◆ **Task goal**
Set down all of the data exactly. Pictures stay out of the copy.

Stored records
::::::::::

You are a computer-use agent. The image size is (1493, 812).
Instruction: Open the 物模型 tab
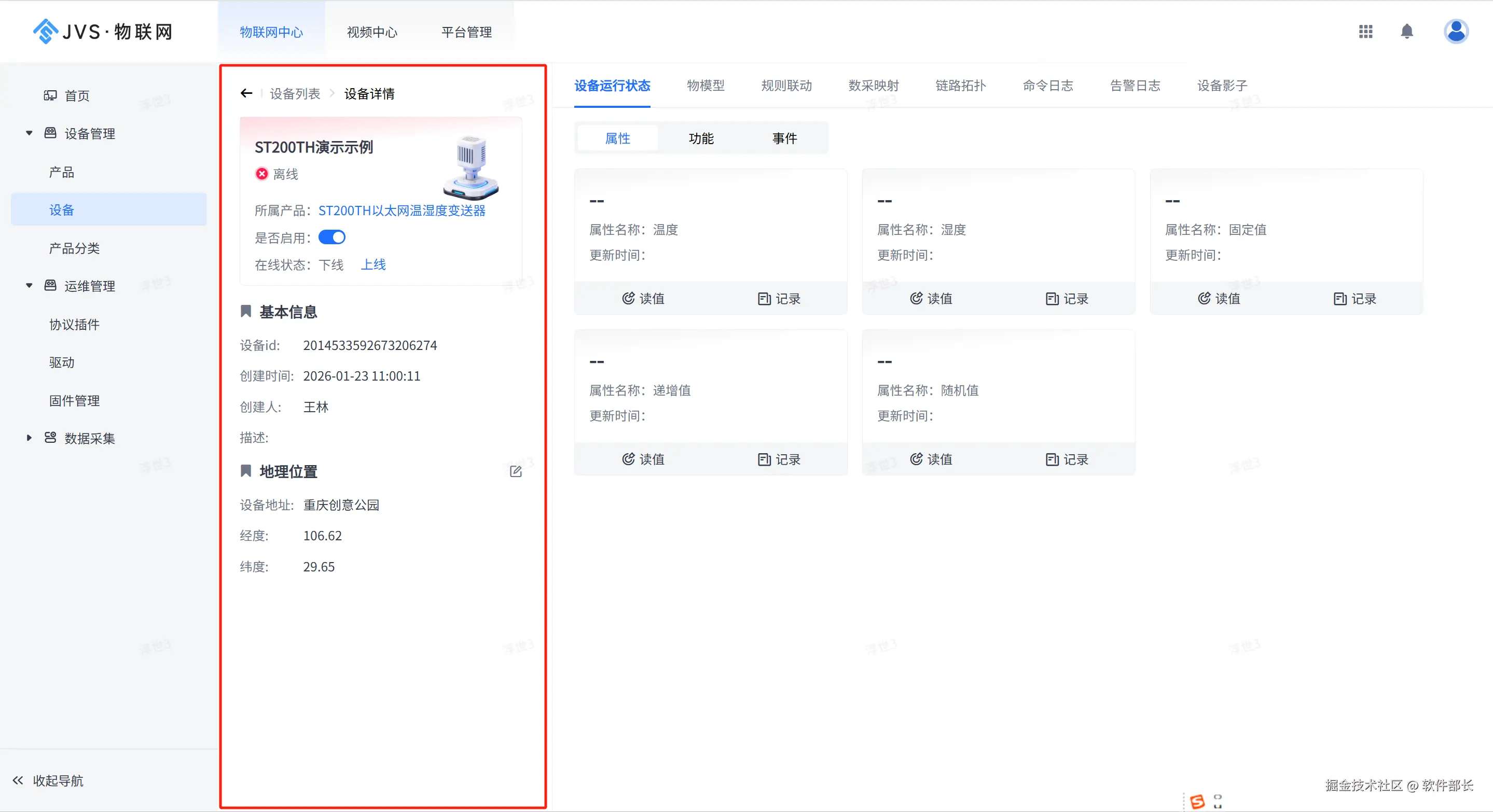[706, 86]
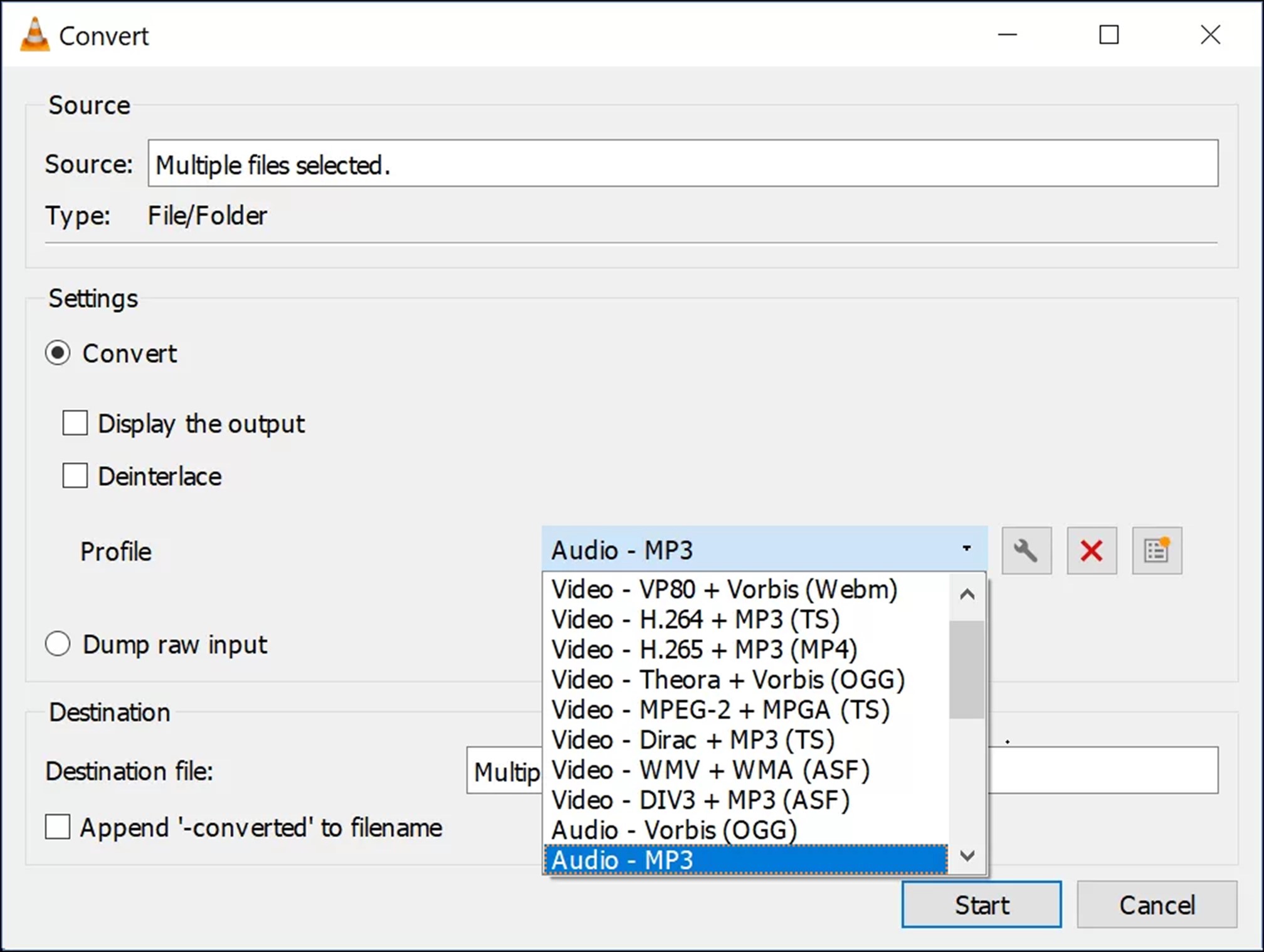Pick Video - Theora + Vorbis (OGG) option
Viewport: 1264px width, 952px height.
[x=727, y=680]
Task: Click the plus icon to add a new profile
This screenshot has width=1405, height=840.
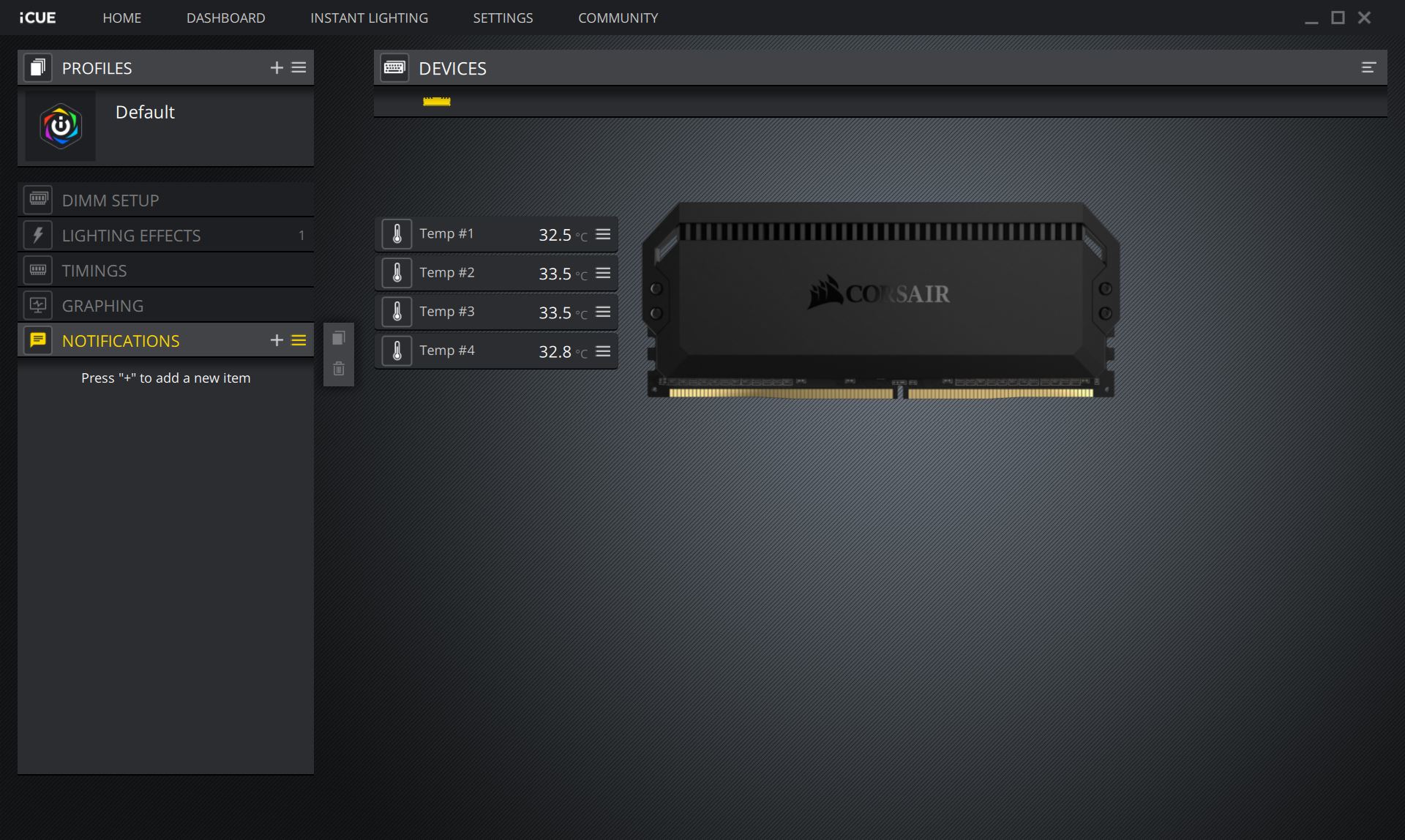Action: click(277, 68)
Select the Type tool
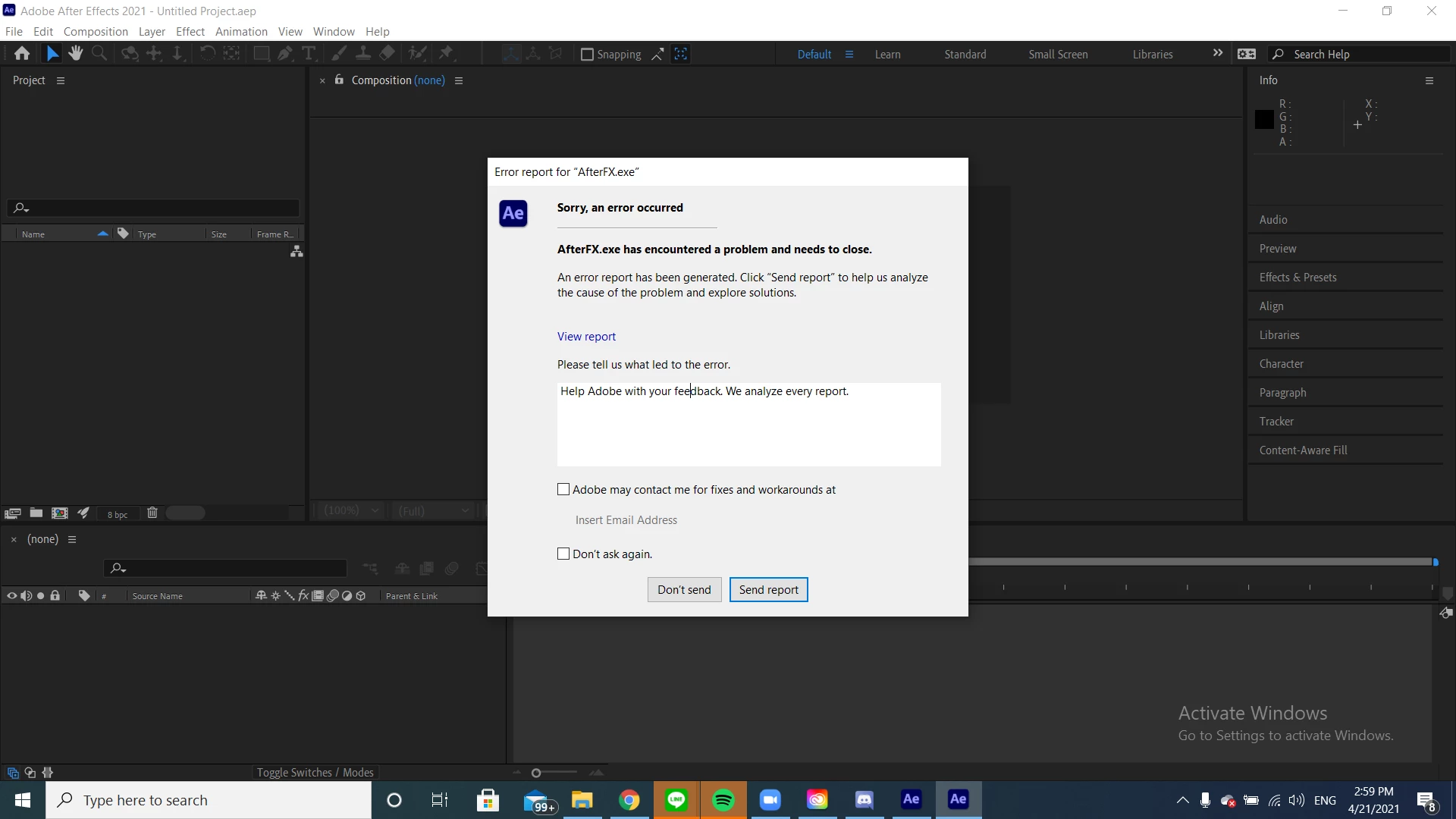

::::::::::

◆ **Solution to this task**
You are a computer-use agent. The image size is (1493, 812).
Instruction: Open the 物模型 tab
[706, 86]
Pick Video - Theora + Vorbis (OGG) option
Viewport: 1264px width, 952px height.
[x=727, y=680]
Task: Click the plus icon to add a new profile
This screenshot has width=1405, height=840.
Action: click(277, 68)
Select the Type tool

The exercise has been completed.